In life insurance lingo, a "table rating" refers to the life insurance premiums charged to people who cannot qualify for standard rates. Life insurance companies identify their tables in various ways, such as Table 1, 2, 3 and above or Table A, B, C, etc.
"Table ratings can be given for medical and non-medical conditions," says Thomas Bigoski, owner of the Bigoski Insurance Agency in Gainesville, Va. "Some examples include high blood pressure, cancer, diabetes and your combined height and weight, especially obesity. Other issues could be a history of mental illness or your occupation." (See: "How much can you save on life insurance by losing weight?")

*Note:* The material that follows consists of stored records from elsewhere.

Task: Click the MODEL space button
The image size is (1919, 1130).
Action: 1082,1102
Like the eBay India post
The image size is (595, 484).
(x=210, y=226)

A life insurance applicant with a history of multiple convictions for driving under the influence or someone who pilots small planes could also receive a table rating, says Maureen Leydon, vice president and chief underwriter for MetLife in Boston.
Anything that increases the likelihood of premature death can trigger a table rating.
Bigoski says table ratings add to the applicant's premiums incrementally, typically by 10, 25 or 50 percent above the standard premium.
"For example, if a standard premium for a term life policy is $100, if someone has a table rate of 1, they might pay 25 percent above the standard rate, or $125 per month," says Bigoski. "If they have a table rate of 2 they might pay 50 percent above the standard rate, or $150 per month."
Leydon says that the size of the premium increase varies by insurance company and by life insurance product.
Life insurance companies typically assign debits and credits based on your medical history and other factors when calculating your premiums. For instance, if you have heart disease or cancer, that would be a debit -the more debits you have, the more costly your premiums. If, however, you receive a credit for healthy blood pressure and cholesterol, these credits would decrease your premium.
What's important to know about the process is that each insurer sets its own guidelines for debits and credits. How they are assessed depends on the company's particular underwriting guidelines.
"So the same applicant will not necessarily have the exact same table rating at every insurance company," says Bigoski.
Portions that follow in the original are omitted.